* [Задание A]: Пересчитайте все строки с запросами и координатами ниже и перепишите их целиком вместе с запросами. Каждое число координат в ответах умножьте на 0,25 и округлите до целого, половины вверх, а числа в запросах и образцы формата оставьте как есть; картинки в ответ не включайте.
:: Фрагмент страницы
Избранное в Рунете

Андрей Тесля

Антиномичность историзма


Тесля Андрей Александрович – кандидат философских наук, доцент кафедры философии Дальневосточный Государственный университет путей сообщения (ДВГУПС, Хабаровск).


Антиномичность историзма

Последние десятилетия XIX века и первые десятилетия века XX – период наиболее напряженных методологических споров в исторической науке. Споров, которые непосредственно выводили на ключевые философские вопросы того времени. Вышедшая в 1925 году книга русского историка П.Бицилли – осмысление этой ситуации с точки зрения исторической науки, своеобразный итог его теоретических размышлений.


Рецензия на книгу: Бицилли П.М. Очерки теории исторической науки / Послесловие и прим. Б.С. Кагановича. – СПб.: Axiōma, 2012. – 427 с.

9785901410714.pngПоследние десятилетия XIX века и первые десятилетия века XX – период наиболее напряженных методологических споров в исторической науке. Споров, острота и значимость которых определялась тем, что они носили не столько внутринаучный характер, сколько непосредственно выводили на ключевые философские вопросы того времени. Собственно, последнее вполне закономерно – поскольку историзм был определяющим духовным феноменом XIX века и потому его осмысление, критическая рефлексия его постулатов и их противоречий оказывалась формой рефлексии над основными постулатами самого XIX века.

«Историзм» оказался проблемой к рубежу веков, поскольку к этому времени раскрылась антиномичность его оснований – будучи своего рода «секулярной теологией», в своей классической версии он предполагал раскрытие абсолютного смысла в историческом процессе: «историчность» не вела к релятивизму, а, напротив, выводила из него. Если скептицизм XVII – XVIII века утверждал, что на любую форму поведения, на любую культурную норму можно отыскать иную, прямо противоположную ей – и, по примеру греческой софистики, выводил относительность всех культурных норм (и в результате приводил к рационалистическому выводу – когда все историческое оценивалось с точки зрения вневременной разумности, совпадающей с «естественным» в смысле нормы), то историзм, закономерно связанный с консервативной реакцией на Французскую революцию, позволял избежать одновременно двух опасностей – и всеобщей релятивизации, и универсального, вневременного стандарта разума - путем утверждения, что абсолютное раскрывается лишь через относительное, время же является не только движущимся образом вечности, но и единственным способом постижения последней. То, что не имело смысла в одних условиях, теперь обрело свой смысл и, тем самым, оправдание в других – сегодняшнее заблуждение осмыслялось теперь не как заблуждение всегда и везде, но как «прошлая форма истины».
::::
:: Исходные данные
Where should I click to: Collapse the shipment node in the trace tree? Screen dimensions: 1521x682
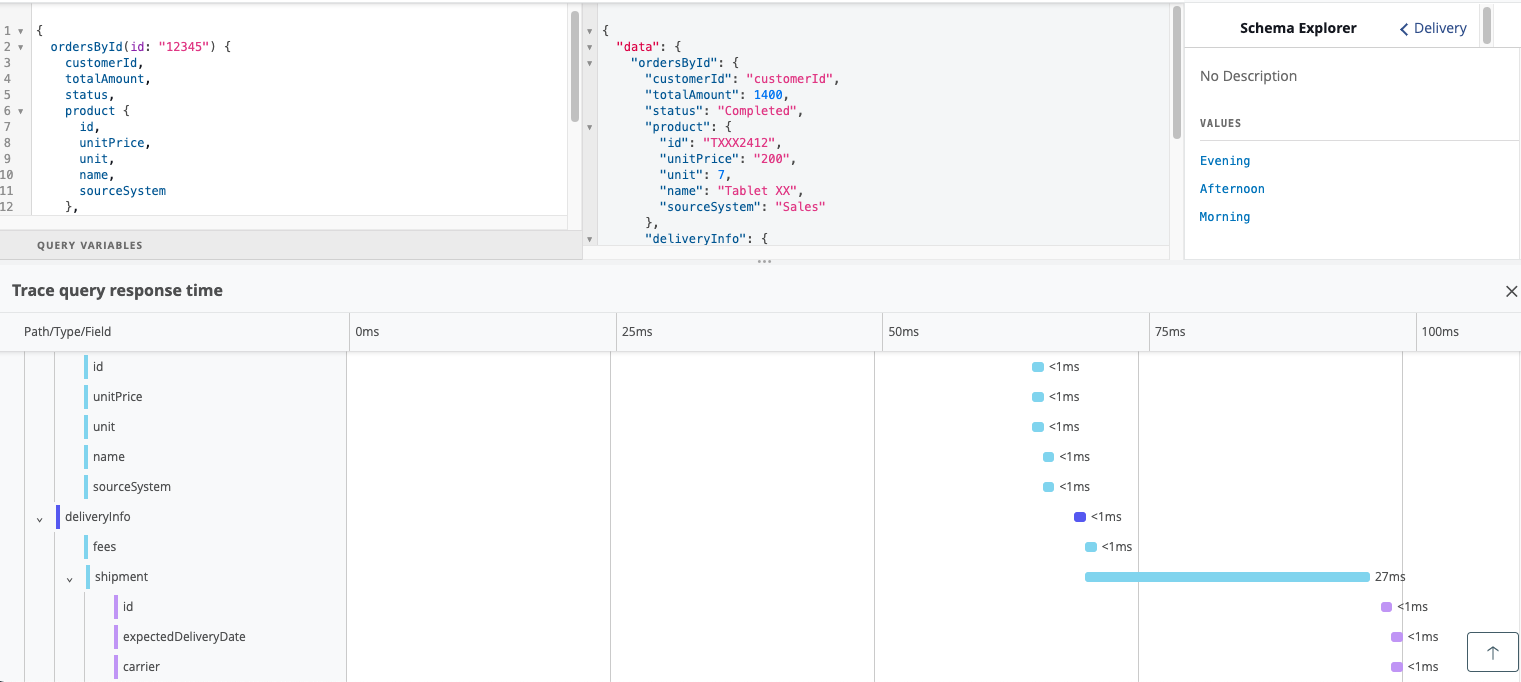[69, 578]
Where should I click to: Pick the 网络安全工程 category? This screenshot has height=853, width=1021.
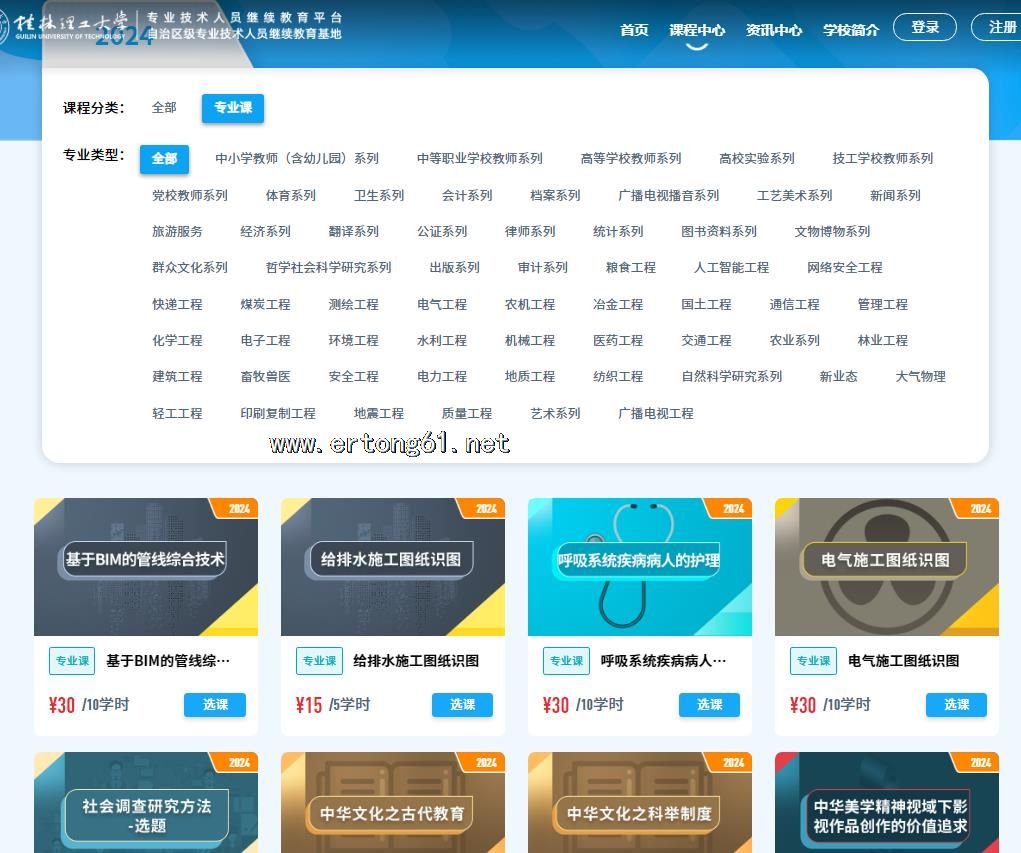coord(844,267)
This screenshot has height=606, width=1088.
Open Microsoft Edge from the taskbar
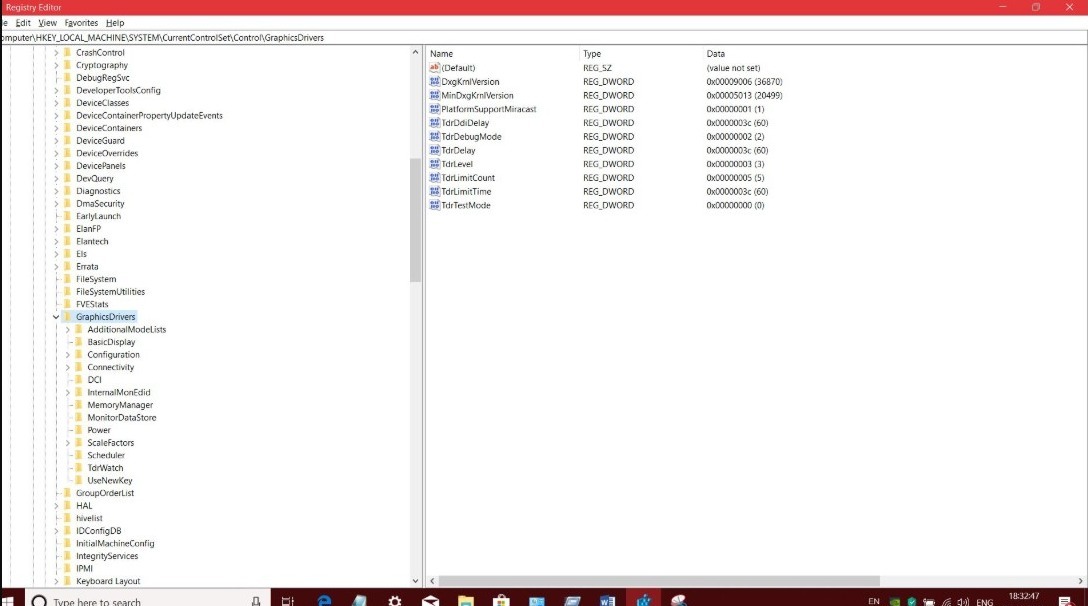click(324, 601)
::::
* [Задание B]: Возобновите рецензию об антиномичности историзма сразу после последнего приведенного в ней предложения.

* [Ответ A]:
Where should I click to: Collapse the shipment node in the trace tree? Screen dimensions: 1521x682
[17, 145]
Where should I click to: Pick the 网络安全工程 category? This screenshot has height=853, width=1021.
coord(211,67)
This screenshot has height=606, width=1088.
Open Microsoft Edge from the taskbar
click(81, 150)

* [Ответ B]:
Пока была уверенность в том, что универсальный смысл есть и в целом известен – историзм не был для себя проблемой. К концу XIX века «теологическая» инерция, однако, оказалась практически исчерпанной (исключением здесь явился марксизм, сохранив этот «заряд» до 50-х – 60-х гг. XX века) и то, что ранее было непротиворечивым целом, начало быстро распадаться: с одной стороны, на «тотальный историзм», когда все оказывается «имеющим свою историю» и, следовательно, любой смысл может быть лишь относительным; с другой – на различные способы «преодоления истории» или ее «отмены».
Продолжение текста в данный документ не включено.